→ **Work item**: Nothing below is to be printed except the lines between the line holding "Cottage Cheese (probiotic) (1243, 495)" and the line holding "Gelatin and Collagen (1221, 757)", inclusive, each exactly as it appears.
#### Recorded information ####
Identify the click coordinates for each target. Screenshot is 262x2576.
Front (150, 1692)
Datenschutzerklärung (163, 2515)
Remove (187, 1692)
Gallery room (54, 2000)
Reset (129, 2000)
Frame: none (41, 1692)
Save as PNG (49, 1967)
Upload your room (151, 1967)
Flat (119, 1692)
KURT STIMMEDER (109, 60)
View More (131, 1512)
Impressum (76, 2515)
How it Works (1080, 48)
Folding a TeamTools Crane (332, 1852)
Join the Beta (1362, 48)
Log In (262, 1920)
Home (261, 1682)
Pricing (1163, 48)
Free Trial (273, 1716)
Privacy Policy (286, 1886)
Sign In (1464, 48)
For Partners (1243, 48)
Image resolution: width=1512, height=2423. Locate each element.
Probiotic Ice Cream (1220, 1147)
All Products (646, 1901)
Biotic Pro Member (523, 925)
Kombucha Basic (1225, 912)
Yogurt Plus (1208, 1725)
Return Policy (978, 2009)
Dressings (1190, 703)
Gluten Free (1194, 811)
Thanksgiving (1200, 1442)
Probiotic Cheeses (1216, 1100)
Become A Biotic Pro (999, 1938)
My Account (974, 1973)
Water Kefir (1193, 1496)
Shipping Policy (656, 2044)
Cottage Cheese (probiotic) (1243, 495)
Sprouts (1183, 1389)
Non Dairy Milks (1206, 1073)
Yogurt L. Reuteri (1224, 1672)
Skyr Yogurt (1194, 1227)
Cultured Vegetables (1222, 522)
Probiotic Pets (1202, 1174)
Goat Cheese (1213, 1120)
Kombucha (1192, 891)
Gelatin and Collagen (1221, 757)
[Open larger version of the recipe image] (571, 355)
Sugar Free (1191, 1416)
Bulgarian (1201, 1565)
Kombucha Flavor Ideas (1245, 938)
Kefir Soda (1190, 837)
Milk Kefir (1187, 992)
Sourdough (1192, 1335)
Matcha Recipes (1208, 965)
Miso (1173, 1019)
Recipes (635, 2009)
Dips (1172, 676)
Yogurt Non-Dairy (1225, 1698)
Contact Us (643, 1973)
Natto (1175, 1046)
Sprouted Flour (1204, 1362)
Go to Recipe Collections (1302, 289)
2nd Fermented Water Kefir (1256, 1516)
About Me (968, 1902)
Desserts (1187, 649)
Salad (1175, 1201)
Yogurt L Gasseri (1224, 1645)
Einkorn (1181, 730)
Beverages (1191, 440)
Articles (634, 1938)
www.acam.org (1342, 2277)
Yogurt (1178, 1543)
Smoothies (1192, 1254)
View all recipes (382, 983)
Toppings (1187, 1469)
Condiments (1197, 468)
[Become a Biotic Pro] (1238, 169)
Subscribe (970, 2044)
####
→ **Completed exercise**:
Cottage Cheese (probiotic) (1243, 495)
Sprouts (1183, 1389)
Non Dairy Milks (1206, 1073)
Yogurt L. Reuteri (1224, 1672)
Skyr Yogurt (1194, 1227)
Cultured Vegetables (1222, 522)
Probiotic Pets (1202, 1174)
Goat Cheese (1213, 1120)
Kombucha (1192, 891)
Gelatin and Collagen (1221, 757)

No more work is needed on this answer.